L’exécutif à Paris le promet, la France jouera la carte de la « transparence » pour accueillir une mission de ses voisins du Pacifique sur la crise en Nouvelle-Calédonie. Aux îles Tonga, où se tenait fin août la réunion des chefs d’Etat du Forum des îles du Pacifique (FIP), trois jours de discussions ont permis d’aplanir des différends sur cette mission « d’observation et de dialogue » souhaitée par le Forum et le gouvernement local de Nouvelle-Calédonie et qui pourrait avoir lieu mi-octobre. Elle sera de haut niveau, conduite par une « troïka + », soit les chefs de gouvernement des îles Cook, Salomon et Tonga, auxquels se joindra le premier ministre fidjien, Sitiveni Rabuka.
Le sujet illustre le jeu, peu codifié par les textes mais très clivé, d’une compétence partagée en matière de relations extérieures, entre un gouvernement néo-calédonien collégial et autonome, et l’Etat, incarné par le haut-commissaire. Chacun défend jalousement ses prérogatives et la mission s’annonce délicate. La Nouvelle-Calédonie est membre à part entière du FIP depuis 2016, comme la Polynésie française, mais elle n’en reste pas moins un territoire français. Et si la France n’est que « partenaire de dialogue » du FIP, tout ce qui concerne le séjour d’étrangers sur son sol, a fortiori des chefs de gouvernement, lui revient.
« La diplomatie française travaille mal avec l’ensemble des pays de la région, a estimé vendredi 13 septembre Louis Mapou, le président du gouvernement néo-calédonien. Une mission de quatre premiers ministres, c’est d’un niveau jamais vu en nouvelle-Calédonie, or, lorsqu’ils écrivent au président de la République, c’est l’ambassadrice dans le Pacifique qui répond. Et lorsqu’elle écrit, il n’y a aucune mention de la Nouvelle-Calédonie. Pour la famille du forum, c’est la Nouvelle-Calédonie qui est légitime, pas la France. »
Jusqu’ici, cette dualité n’avait guère posé de problème, mais la crise violente que traverse l’archipel du Pacifique Sud depuis le 13 mai, date du début des émeutes, a rebattu les cartes. Le FIP réunit 18 Etats récemment indépendants et le combat pour la souveraineté de la Nouvelle-Calédonie y est partagé.
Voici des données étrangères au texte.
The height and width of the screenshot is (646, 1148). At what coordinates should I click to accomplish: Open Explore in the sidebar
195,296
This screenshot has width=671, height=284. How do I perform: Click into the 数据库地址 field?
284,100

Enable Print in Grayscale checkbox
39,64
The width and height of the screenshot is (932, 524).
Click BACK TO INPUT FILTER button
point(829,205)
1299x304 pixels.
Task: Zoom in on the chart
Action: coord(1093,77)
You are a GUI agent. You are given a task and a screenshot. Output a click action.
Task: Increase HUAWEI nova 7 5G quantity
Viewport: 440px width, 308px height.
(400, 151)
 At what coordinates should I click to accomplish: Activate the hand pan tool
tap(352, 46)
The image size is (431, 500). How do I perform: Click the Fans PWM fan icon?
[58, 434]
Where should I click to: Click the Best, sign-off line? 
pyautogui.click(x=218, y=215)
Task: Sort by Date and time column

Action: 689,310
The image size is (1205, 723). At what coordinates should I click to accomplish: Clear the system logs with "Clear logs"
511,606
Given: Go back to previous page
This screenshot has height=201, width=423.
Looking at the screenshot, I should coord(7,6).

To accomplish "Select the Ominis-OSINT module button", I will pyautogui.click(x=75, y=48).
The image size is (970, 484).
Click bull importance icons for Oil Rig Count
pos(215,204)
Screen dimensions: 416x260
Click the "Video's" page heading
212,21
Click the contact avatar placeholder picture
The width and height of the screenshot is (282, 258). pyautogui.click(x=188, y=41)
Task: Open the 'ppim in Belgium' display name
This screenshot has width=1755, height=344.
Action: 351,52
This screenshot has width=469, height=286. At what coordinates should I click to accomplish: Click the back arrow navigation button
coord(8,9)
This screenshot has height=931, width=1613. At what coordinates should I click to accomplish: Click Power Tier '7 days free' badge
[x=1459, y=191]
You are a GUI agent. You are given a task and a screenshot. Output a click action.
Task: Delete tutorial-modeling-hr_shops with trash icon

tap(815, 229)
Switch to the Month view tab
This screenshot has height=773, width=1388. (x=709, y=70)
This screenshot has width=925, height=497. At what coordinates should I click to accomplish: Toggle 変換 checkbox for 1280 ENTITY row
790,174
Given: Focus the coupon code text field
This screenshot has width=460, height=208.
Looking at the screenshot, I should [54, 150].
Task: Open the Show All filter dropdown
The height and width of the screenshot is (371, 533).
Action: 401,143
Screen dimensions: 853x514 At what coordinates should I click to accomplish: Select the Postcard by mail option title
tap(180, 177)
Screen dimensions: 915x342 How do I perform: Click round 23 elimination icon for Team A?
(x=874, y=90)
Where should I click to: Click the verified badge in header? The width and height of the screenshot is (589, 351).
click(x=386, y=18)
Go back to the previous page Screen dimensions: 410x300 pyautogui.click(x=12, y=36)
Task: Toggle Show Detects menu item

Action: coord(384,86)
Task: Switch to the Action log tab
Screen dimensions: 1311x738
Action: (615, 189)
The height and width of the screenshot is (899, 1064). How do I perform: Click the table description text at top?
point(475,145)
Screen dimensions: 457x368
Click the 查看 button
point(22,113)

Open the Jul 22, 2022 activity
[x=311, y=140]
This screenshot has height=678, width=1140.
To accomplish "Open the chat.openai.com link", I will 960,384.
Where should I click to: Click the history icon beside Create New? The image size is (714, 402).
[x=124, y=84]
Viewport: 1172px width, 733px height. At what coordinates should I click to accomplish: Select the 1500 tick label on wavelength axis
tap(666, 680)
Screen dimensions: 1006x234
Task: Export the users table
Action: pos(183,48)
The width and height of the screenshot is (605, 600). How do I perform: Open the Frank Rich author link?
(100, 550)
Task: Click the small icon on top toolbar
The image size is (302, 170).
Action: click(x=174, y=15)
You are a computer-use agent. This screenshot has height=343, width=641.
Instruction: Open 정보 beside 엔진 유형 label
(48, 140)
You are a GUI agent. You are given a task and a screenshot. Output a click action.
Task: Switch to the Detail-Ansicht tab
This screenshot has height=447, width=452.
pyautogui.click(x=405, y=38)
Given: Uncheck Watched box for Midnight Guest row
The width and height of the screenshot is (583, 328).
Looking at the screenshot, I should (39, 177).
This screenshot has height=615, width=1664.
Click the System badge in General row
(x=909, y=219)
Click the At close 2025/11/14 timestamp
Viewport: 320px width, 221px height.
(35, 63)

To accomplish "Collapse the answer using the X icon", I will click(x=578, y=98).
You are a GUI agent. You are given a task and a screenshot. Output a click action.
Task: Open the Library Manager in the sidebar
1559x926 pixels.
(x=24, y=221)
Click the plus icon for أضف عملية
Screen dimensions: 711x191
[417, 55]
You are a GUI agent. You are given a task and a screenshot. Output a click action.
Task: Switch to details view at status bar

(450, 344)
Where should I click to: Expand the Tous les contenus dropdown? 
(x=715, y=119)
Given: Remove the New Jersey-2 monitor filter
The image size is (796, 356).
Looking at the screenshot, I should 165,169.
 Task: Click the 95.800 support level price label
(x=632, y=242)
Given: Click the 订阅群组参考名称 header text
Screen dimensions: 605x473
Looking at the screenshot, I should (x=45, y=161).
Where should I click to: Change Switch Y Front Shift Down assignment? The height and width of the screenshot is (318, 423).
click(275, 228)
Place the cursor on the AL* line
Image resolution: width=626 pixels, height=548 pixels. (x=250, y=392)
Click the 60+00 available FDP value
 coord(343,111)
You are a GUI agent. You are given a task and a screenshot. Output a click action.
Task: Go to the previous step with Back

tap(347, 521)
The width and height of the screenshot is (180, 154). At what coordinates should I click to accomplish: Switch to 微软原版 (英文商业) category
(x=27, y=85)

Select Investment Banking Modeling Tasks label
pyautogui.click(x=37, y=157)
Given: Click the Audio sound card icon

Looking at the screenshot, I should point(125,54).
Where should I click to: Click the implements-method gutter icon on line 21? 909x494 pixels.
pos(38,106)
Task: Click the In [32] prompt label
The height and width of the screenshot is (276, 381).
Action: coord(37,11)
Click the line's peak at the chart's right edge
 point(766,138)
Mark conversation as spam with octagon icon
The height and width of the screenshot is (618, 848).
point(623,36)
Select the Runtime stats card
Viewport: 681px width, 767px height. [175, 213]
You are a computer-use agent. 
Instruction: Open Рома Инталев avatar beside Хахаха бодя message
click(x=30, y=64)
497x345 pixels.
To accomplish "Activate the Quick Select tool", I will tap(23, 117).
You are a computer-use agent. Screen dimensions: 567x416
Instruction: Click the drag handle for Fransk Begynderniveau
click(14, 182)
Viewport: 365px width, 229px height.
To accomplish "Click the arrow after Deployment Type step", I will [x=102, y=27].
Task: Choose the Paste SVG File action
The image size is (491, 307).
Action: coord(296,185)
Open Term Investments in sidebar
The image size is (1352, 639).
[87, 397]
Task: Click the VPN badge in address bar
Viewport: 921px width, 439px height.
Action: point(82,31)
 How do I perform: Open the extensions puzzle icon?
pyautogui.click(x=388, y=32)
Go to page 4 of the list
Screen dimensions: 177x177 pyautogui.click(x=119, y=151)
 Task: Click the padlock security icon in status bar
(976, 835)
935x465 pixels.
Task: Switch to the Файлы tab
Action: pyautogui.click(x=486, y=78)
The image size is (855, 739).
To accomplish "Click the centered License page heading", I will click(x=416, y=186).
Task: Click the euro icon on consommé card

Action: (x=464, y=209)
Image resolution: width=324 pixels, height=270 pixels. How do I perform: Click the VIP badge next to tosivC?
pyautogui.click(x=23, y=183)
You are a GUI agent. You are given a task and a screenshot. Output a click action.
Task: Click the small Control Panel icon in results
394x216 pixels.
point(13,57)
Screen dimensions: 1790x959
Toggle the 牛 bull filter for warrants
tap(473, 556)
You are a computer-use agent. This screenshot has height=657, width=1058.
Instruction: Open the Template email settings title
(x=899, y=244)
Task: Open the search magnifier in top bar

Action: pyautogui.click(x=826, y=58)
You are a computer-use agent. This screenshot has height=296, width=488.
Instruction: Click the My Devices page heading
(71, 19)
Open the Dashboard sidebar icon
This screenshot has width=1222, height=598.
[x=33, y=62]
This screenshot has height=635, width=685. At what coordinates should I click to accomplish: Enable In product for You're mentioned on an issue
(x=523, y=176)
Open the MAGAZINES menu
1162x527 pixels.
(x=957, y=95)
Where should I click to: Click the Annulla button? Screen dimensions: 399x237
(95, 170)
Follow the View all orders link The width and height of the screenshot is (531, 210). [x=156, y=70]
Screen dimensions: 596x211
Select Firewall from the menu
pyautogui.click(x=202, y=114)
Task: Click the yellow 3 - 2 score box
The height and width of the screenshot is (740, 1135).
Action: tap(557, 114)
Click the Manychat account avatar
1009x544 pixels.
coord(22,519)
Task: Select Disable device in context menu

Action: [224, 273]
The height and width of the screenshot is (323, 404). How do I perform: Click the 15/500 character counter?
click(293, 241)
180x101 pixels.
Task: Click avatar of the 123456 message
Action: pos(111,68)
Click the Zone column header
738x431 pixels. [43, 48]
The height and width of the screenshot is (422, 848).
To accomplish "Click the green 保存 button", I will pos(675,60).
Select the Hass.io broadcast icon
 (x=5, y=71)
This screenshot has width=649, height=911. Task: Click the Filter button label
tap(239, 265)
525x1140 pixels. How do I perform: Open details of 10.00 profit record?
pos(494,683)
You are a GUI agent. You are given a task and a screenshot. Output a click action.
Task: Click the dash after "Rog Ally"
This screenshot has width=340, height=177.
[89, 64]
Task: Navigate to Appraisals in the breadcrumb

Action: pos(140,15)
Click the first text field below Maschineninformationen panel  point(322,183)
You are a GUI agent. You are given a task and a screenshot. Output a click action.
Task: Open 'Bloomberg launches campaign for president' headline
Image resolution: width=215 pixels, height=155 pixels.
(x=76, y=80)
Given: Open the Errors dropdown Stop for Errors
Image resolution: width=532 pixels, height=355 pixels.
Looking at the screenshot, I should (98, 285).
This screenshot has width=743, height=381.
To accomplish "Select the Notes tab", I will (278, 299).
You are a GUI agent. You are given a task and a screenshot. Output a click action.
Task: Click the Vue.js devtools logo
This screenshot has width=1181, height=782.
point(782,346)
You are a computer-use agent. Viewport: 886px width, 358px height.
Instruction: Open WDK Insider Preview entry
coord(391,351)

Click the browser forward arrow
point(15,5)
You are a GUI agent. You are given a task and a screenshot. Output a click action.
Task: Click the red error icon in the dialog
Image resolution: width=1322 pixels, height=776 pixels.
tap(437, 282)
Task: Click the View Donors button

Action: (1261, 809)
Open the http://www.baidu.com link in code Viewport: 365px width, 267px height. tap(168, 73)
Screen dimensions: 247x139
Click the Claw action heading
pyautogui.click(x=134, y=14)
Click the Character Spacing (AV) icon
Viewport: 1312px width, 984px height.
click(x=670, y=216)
Si certains de ses dirigeants ne masquent pas leurs critiques sur tel ou tel leader du Front de libération nationale kanak et socialiste (FLNKS), la crise a convaincu le groupe qu’il faut aller au bout de l’indépendance. Il devient fort compliqué pour la France de délivrer un message dans ce cadre.
Un sujet parmi d’autres pour la France
Ces dernières années, tandis que les indépendantistes néo-calédoniens investissaient le Groupe Fer de lance mélanésien pour faire avancer leur cause, les non-indépendantistes n’ont, à l’inverse, guère mené de travail de persuasion dans la région – ce qu’ils peuvent encore moins faire à chaud, dans la crise. « Les Etats du FIP ont le sentiment que la stratégie Indo-Pacifique de la France est un moyen de réaffirmer son empreinte », ajoute un diplomate, sous le couvert de l’anonymat. Le grand partenaire australien reste, en outre, ambivalent sur le dossier néo-calédonien : afficher une trop pleine solidarité avec la France l’expose à la critique de soutenir la militarisation de la région, un sujet sensible.